• **ЗАДАНИЕ 1**: Назовите всех исследователей, которые упомянуты по имени во фрагменте текста о собственности в имперской России, в порядке их появления.

------ ФРАГМЕНТ ТЕКСТА

Эти вопросы особенно важны для историографии имперской России. Как ни странно, история собственности в имперской России никогда не рассматривалась как часть глобальной, европейской или компаративистской истории этого института и оставалась невосприимчива к релятивистскому (и порой даже открыто враждебному частной собственности) духу недавних работ. Начиная с влиятельной книги Ричарда Пайпса[10], в которой частная собственность напрямую связана с политической свободой, а российское самодержавие критикуется за то, что оно препятствовало развитию того и другого, большинство историков, даже когда они спорили с Пайпсом, все равно оставались в рамках парадигмы «частной собственности», которая была противоположна идеям, доминирующим в европейской и американской историографии последних десятилетий. Господство такого представления в российской историографии понятно, если учитывать, что в Советском Союзе отсутствовали и свобода, и частная собственность. Кроме того, исследование частной собственности помогает многим историкам доказать «нормальность» развития России и преодолеть парадигму «особого пути».

О собственности в имперской России написано большое количество важных и интересных работ. Мартина Винклер[11] и Дмитрий Тимофеев[12] показали приверженность российских интеллектуалов и политиков идее частной собственности в конце XVIII – начале XIX века. Ричард Уортман предложил тонкий анализ причин, по которым к концу XIX столетия российские мыслители потеряли интерес к идее частной собственности и не могли связать ее с гражданскими правами[13]. Мишель Маррезе, Ли Фэрроу и Уильям Вагнер проследили развитие права семейной собственности со времен Петра Великого до начала ХХ века[14]. В многочисленных исследованиях об аграрных реформах проанализированы общественные дискуссии о достоинствах и недостатках общинного и частного землевладения и правительственные попытки регламентировать крестьянское землепользование. Эрик Лор исследовал воздействие Первой мировой войны и национализма на права собственности в своей книге о кампании против «немецкого засилья» в России[15]. Эти и другие работы создают контекст моего исследования. Однако моя книга переносит внимание с вопроса о том, существовала ли частная собственность в России, на более продуктивную дискуссию о том, как и почему появилась частная собственность на определенные ресурсы, вещи и капитал (материальный и нематериальный) и почему частная собственность может в разных контекстах выступать как подходящая или не подходящая форма владения. Другими словами, ключевые вопросы, на которых я фокусируюсь, это – границы частной собственности и различные пути, ведущие к установлению или не установлению ее как социального института; условия эффективного функционирования этого института; направления, по которым формы собственности, в том числе частная, изменялись с течением времени. Чтобы ответить на эти вопросы, мое исследование охватывает ряд проблем, связанных с историей российского либерализма и правовой мысли, культуры и практики владения, государственного реформаторства и борьбы за установление власти над ресурсами и людьми.

------------
------ ПРЕДОСТАВЛЕННЫЕ ЗАПИСИ

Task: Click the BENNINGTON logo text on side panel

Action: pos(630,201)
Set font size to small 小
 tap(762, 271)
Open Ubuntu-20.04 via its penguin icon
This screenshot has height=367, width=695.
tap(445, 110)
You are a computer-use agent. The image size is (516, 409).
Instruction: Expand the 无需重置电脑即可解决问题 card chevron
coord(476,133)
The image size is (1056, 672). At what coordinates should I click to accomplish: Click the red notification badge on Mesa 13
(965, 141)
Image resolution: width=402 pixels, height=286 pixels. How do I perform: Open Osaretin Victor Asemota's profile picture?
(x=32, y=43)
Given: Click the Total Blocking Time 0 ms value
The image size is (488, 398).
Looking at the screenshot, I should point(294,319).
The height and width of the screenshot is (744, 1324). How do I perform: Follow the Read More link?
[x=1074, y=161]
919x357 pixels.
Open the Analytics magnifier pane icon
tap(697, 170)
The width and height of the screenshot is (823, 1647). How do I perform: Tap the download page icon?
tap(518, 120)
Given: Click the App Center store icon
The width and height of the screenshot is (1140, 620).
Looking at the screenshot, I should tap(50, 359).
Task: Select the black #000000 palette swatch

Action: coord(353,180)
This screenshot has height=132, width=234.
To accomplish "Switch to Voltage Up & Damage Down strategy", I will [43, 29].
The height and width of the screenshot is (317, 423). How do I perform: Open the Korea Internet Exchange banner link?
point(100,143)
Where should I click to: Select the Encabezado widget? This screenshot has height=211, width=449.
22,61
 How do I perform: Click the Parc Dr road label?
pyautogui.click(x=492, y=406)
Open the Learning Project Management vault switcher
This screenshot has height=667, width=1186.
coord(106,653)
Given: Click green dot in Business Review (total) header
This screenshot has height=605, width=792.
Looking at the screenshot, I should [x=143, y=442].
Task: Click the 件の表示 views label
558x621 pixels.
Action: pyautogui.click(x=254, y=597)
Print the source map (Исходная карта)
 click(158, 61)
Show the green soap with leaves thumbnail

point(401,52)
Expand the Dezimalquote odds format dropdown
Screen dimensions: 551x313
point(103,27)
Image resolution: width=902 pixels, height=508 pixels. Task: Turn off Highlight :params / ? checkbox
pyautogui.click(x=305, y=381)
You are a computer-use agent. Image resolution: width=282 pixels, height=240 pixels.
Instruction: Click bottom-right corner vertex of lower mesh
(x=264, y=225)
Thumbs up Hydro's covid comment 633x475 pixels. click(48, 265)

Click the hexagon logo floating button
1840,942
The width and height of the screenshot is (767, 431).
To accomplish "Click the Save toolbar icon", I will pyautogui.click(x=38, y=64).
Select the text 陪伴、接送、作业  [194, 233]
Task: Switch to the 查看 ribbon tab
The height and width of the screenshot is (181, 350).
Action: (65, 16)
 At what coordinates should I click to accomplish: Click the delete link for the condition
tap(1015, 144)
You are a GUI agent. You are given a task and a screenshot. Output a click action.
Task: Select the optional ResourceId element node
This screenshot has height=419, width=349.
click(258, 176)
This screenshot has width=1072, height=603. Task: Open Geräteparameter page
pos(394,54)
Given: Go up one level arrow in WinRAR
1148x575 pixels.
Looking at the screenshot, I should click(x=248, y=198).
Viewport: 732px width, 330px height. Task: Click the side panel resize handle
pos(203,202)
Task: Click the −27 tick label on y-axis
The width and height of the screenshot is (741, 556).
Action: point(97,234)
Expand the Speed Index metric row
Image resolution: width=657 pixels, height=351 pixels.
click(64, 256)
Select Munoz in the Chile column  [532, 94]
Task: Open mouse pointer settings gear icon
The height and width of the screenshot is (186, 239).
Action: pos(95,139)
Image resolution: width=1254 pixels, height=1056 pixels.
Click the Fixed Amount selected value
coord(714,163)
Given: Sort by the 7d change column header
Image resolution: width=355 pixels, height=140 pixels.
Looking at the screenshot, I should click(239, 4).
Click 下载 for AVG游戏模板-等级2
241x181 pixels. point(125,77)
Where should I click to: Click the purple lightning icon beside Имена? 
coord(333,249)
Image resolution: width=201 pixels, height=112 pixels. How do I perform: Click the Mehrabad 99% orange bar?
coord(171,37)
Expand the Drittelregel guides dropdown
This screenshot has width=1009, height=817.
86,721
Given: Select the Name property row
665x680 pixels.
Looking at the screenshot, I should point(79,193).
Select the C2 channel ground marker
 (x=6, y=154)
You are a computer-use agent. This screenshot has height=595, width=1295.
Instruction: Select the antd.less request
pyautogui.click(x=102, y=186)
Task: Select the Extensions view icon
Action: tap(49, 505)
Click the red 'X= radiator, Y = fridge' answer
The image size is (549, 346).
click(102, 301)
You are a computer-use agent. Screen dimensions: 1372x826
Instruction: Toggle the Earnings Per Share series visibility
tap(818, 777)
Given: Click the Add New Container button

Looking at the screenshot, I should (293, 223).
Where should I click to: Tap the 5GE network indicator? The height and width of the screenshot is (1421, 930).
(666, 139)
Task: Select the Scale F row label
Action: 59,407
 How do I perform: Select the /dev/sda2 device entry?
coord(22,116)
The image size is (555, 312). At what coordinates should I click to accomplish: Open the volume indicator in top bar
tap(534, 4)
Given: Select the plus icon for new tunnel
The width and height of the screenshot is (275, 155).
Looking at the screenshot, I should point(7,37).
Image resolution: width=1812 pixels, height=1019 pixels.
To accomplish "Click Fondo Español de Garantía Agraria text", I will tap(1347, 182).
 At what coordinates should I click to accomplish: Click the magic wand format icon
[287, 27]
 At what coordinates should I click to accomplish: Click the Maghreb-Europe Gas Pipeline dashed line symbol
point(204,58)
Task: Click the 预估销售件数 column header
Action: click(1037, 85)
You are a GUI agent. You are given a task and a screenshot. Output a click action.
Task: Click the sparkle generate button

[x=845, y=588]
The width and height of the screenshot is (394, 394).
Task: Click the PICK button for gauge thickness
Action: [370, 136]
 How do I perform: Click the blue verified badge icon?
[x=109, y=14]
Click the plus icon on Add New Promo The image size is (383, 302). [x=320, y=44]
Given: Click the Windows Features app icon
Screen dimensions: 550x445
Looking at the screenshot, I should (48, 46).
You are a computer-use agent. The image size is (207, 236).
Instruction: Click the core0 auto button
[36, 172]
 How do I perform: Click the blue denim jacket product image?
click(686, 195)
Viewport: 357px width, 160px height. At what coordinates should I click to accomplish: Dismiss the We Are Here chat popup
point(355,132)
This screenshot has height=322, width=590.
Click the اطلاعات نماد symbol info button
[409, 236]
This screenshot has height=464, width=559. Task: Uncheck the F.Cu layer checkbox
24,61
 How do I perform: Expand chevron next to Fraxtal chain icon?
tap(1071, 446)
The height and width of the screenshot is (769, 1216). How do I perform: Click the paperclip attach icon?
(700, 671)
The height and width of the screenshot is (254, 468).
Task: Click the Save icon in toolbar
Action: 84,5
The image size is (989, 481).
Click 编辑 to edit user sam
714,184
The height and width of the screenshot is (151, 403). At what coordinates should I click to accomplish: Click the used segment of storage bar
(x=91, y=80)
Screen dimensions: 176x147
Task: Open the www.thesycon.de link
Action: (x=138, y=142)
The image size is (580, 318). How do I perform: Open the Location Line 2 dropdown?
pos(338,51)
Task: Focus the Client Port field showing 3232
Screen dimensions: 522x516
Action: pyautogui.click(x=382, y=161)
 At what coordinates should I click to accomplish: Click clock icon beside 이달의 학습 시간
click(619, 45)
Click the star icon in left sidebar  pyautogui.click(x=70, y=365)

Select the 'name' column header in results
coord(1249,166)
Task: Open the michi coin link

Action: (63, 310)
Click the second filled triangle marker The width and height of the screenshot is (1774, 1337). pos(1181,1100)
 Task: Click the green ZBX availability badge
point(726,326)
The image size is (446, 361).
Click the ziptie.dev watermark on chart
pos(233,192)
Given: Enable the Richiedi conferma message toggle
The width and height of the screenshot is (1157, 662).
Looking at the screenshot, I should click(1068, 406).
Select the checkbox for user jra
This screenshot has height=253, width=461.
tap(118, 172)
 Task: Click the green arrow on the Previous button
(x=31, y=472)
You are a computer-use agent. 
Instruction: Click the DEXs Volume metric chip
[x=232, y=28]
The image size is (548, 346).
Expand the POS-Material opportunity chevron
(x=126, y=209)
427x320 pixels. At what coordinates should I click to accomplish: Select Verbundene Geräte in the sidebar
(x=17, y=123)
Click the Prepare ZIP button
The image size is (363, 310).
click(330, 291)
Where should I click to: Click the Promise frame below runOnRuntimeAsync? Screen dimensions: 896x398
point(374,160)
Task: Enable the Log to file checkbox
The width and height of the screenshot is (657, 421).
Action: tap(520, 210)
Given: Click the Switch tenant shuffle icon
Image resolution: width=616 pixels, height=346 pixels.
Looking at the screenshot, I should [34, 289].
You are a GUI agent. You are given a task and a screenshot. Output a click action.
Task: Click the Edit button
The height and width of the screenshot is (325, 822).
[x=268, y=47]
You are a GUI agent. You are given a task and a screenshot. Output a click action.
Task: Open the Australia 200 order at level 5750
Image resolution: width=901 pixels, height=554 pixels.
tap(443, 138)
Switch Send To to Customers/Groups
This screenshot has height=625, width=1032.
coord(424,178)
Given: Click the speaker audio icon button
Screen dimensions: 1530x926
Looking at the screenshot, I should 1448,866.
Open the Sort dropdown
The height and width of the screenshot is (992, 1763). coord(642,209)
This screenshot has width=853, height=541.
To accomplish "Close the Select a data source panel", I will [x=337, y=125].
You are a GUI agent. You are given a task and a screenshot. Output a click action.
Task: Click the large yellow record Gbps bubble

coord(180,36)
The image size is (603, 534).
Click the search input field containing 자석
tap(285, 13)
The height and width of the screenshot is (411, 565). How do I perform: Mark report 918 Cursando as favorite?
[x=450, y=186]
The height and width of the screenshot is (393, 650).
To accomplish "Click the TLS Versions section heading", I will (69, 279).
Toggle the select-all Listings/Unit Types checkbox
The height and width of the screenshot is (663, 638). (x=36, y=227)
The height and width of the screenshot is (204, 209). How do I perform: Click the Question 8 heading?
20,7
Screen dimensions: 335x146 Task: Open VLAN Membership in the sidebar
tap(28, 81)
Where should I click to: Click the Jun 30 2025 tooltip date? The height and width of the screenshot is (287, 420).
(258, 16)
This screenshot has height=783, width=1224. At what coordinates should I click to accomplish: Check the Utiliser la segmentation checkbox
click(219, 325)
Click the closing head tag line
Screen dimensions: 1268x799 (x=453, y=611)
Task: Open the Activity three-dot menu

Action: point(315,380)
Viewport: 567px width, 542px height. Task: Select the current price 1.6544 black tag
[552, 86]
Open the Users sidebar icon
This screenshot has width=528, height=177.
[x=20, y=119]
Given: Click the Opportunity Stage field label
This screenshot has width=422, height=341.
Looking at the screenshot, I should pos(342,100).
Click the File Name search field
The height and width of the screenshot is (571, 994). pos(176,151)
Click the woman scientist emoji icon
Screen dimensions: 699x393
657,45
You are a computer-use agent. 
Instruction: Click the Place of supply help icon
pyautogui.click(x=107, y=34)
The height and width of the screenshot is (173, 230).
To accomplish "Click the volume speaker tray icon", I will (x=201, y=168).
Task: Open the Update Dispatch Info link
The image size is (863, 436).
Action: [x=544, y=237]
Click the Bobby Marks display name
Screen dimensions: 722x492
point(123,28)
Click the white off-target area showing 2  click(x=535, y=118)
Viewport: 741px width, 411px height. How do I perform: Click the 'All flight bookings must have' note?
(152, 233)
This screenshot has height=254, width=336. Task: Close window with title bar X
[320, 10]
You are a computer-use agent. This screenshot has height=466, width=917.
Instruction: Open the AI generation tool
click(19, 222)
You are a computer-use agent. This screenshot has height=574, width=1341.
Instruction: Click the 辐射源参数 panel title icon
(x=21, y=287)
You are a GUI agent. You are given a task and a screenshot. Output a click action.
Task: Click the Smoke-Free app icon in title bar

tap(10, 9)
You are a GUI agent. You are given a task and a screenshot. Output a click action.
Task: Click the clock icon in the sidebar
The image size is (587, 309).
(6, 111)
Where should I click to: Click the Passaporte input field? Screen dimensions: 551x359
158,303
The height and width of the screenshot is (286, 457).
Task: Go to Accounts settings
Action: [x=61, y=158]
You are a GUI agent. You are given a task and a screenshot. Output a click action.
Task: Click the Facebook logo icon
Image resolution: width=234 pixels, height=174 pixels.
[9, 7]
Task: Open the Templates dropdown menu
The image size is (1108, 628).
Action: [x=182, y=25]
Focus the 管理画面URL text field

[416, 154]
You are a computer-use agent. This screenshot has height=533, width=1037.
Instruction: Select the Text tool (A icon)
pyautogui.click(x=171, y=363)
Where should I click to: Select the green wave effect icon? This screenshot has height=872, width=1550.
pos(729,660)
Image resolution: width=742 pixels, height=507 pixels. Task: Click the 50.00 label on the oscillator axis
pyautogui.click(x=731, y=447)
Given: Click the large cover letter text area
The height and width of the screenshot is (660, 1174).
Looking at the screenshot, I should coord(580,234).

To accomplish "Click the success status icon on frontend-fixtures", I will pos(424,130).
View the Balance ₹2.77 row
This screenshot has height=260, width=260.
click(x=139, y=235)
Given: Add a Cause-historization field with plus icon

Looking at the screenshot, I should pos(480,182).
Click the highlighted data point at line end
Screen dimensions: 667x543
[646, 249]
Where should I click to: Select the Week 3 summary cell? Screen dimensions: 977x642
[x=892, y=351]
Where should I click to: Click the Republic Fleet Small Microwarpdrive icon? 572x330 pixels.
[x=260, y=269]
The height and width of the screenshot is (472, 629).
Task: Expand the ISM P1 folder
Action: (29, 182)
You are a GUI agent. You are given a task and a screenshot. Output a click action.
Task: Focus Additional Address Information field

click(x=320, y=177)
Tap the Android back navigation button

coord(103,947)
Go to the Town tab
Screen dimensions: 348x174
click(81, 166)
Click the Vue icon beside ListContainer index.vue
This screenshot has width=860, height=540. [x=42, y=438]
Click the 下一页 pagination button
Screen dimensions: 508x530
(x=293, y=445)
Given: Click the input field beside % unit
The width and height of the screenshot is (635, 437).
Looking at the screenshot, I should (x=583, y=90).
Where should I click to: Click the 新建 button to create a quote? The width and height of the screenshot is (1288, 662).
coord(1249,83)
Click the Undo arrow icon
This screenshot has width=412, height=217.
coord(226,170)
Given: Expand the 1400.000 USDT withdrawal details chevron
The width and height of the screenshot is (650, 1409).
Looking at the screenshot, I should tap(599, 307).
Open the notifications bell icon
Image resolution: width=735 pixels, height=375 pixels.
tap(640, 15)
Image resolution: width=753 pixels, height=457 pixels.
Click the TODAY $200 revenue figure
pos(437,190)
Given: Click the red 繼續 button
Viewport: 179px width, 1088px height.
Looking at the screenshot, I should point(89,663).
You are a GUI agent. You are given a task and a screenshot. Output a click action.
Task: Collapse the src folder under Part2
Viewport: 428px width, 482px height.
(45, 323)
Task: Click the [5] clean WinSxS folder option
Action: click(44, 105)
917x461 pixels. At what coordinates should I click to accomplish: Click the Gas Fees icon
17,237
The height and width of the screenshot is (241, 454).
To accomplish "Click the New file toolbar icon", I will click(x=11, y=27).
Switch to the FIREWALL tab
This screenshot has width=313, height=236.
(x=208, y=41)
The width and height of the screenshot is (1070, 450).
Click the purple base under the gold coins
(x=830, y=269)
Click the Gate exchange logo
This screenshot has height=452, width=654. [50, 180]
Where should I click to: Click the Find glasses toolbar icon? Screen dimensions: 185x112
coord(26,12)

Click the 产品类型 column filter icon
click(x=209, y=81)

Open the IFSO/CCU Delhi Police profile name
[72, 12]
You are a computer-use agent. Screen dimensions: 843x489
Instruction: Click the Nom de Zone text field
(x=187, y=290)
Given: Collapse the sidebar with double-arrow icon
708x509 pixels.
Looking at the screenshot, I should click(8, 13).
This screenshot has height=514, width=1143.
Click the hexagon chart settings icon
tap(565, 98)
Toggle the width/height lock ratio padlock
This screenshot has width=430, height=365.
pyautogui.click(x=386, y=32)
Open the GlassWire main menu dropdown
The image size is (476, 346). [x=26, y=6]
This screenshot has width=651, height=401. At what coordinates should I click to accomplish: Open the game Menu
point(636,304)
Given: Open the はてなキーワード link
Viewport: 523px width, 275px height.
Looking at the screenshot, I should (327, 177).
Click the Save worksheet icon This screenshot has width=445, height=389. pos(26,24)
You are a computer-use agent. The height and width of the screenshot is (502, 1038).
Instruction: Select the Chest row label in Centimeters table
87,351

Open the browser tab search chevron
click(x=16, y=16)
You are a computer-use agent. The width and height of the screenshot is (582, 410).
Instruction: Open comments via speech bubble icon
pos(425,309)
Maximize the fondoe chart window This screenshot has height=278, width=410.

------------

• **ЗАДАНИЕ 2**: Выпишите из записей без изменений строки от строки с «Where should I click to: Click the Republic» до строки с «click(x=320, y=177)» включительно.

• **ПОЛНОЕ РЕШЕНИЕ 1**:
1. Ричард Пайпс
2. Мартина Винклер
3. Дмитрий Тимофеев
4. Ричард Уортман
5. Мишель Маррезе
6. Ли Фэрроу
7. Уильям Вагнер
8. Эрик Лор

• **ПОЛНОЕ РЕШЕНИЕ 2**:
Where should I click to: Click the Republic Fleet Small Microwarpdrive icon? 572x330 pixels.
[x=260, y=269]
The height and width of the screenshot is (472, 629).
Task: Expand the ISM P1 folder
Action: (29, 182)
You are a GUI agent. You are given a task and a screenshot. Output a click action.
Task: Focus Additional Address Information field

click(x=320, y=177)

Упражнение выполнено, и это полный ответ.